TASK PROMPT:
The listing below holds a line with "Advisory Committee (AC) (123, 387)" and a line with "CMS News (61, 1822)". Reproduce those two lines exactly, plus everything between them.

DATA SUPPLIED:

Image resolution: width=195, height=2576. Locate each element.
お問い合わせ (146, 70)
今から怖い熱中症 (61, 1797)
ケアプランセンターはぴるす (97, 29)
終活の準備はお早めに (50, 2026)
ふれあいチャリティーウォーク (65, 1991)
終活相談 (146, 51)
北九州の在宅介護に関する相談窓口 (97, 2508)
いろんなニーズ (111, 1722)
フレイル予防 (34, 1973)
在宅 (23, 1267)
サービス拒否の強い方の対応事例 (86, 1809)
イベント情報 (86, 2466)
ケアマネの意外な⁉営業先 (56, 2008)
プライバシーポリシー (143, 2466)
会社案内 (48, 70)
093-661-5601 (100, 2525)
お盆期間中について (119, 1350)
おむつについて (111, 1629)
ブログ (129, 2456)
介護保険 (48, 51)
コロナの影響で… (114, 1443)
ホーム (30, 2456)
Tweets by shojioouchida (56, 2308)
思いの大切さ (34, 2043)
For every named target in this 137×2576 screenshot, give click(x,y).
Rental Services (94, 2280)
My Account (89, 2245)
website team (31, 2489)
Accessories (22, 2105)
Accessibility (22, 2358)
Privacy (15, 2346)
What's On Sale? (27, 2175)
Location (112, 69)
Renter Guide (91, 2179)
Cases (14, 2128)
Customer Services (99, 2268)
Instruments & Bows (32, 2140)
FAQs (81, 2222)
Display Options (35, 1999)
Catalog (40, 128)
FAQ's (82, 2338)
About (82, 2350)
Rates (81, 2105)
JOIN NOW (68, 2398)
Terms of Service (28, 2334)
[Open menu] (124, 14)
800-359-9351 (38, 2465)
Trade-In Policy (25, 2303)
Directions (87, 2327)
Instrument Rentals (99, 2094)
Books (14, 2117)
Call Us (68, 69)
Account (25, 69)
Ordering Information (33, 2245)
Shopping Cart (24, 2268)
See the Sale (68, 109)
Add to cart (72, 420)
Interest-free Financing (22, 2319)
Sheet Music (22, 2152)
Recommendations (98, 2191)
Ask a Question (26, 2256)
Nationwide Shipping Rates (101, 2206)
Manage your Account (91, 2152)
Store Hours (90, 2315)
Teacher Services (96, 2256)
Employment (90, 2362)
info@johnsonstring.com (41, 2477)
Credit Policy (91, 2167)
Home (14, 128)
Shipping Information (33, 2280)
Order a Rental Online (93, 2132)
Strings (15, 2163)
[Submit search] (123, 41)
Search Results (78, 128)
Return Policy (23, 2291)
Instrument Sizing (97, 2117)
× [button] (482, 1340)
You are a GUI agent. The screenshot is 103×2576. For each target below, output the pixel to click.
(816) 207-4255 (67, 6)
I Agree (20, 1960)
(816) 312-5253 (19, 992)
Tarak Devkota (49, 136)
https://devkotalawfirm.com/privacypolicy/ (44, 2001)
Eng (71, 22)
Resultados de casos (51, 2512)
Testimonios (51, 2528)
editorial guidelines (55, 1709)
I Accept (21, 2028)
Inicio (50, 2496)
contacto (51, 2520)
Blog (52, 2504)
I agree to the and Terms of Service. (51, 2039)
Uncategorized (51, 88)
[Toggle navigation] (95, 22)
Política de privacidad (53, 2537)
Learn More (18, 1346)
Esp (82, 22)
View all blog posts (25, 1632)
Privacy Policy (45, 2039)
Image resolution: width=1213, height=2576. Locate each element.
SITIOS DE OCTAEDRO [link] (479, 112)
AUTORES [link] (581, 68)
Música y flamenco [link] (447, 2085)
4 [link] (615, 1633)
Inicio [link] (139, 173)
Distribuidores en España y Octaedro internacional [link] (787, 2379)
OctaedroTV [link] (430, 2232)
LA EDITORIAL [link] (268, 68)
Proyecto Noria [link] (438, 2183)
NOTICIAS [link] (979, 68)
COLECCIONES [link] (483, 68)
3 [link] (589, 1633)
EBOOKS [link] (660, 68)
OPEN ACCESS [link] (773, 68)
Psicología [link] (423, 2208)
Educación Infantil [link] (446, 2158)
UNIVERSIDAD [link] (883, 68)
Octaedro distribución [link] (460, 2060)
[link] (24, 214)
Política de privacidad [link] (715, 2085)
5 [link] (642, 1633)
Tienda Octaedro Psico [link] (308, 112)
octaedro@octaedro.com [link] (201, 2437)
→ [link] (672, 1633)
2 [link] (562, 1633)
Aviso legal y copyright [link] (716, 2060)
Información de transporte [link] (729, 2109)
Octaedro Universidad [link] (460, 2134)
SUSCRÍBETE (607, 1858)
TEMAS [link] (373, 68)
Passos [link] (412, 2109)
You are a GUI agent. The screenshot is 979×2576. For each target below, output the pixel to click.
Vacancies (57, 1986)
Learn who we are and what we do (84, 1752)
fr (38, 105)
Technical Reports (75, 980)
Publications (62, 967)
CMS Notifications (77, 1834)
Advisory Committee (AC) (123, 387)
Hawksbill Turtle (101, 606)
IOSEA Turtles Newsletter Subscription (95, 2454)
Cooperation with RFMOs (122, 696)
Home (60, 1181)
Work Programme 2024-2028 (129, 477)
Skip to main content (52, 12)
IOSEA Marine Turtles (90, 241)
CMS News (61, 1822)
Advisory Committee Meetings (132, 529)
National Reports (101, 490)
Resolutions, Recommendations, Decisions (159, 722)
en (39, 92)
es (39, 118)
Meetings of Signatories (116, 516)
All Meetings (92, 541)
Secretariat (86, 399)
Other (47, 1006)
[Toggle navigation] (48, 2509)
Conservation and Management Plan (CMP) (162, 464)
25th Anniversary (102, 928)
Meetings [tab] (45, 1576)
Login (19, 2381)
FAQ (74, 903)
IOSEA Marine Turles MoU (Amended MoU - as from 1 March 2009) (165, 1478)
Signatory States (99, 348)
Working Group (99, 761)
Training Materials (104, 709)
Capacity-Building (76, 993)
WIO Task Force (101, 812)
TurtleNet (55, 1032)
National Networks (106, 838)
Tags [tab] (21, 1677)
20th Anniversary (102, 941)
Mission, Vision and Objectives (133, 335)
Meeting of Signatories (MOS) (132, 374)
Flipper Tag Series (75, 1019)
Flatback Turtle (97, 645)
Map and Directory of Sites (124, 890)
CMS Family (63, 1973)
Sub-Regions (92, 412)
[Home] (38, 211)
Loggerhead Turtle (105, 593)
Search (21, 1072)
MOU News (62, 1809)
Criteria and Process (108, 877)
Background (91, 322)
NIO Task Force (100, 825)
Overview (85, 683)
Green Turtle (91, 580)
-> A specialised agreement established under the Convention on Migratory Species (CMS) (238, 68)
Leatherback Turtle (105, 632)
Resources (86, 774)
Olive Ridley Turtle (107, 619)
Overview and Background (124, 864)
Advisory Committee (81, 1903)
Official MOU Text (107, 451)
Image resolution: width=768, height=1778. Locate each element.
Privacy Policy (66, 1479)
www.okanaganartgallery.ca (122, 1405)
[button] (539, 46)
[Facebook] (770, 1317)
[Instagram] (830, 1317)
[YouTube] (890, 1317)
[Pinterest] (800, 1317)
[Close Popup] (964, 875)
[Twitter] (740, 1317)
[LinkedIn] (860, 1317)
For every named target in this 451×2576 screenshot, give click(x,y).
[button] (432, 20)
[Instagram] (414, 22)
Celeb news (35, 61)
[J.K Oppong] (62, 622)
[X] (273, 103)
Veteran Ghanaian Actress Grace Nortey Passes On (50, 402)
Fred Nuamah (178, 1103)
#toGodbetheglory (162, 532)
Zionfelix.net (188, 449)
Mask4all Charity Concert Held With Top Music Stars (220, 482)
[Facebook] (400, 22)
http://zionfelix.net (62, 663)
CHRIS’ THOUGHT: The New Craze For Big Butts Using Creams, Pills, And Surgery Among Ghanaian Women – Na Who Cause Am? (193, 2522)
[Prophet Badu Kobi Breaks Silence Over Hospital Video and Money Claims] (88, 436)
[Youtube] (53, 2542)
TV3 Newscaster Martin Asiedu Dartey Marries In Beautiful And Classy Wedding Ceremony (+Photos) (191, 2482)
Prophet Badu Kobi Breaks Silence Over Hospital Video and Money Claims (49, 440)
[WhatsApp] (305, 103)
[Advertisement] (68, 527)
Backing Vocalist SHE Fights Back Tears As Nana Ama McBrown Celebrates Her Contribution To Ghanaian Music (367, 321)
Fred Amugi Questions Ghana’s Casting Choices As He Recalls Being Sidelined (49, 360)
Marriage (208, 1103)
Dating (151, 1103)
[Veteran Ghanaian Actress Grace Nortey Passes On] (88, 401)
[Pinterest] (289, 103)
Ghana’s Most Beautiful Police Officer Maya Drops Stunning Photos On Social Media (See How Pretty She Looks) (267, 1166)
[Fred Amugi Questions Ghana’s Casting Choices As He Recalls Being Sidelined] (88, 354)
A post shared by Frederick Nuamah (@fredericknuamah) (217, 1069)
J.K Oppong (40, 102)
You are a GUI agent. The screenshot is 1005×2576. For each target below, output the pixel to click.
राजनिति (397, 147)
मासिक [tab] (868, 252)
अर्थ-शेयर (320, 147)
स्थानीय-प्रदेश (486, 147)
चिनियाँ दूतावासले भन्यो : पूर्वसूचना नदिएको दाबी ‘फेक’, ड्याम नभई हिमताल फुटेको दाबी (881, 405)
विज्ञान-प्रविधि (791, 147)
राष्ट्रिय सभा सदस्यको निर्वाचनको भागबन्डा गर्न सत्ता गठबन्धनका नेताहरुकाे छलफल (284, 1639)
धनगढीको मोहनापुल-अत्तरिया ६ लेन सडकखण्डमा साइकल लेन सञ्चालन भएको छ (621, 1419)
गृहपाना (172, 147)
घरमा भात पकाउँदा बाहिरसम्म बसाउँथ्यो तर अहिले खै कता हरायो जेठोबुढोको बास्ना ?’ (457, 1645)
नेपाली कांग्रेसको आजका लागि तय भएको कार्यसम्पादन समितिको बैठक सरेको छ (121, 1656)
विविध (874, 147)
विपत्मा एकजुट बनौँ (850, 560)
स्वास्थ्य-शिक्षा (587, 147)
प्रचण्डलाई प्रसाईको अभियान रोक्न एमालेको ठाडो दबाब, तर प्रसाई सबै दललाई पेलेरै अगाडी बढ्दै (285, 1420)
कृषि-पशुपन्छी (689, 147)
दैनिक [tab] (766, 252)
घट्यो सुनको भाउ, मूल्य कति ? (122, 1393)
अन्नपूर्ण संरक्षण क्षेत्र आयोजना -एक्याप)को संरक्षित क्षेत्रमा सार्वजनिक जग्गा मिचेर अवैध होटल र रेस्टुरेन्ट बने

COMPLETED TASK:
Advisory Committee (AC) (123, 387)
Hawksbill Turtle (101, 606)
IOSEA Turtles Newsletter Subscription (95, 2454)
Cooperation with RFMOs (122, 696)
Home (60, 1181)
Work Programme 2024-2028 (129, 477)
Skip to main content (52, 12)
IOSEA Marine Turtles (90, 241)
CMS News (61, 1822)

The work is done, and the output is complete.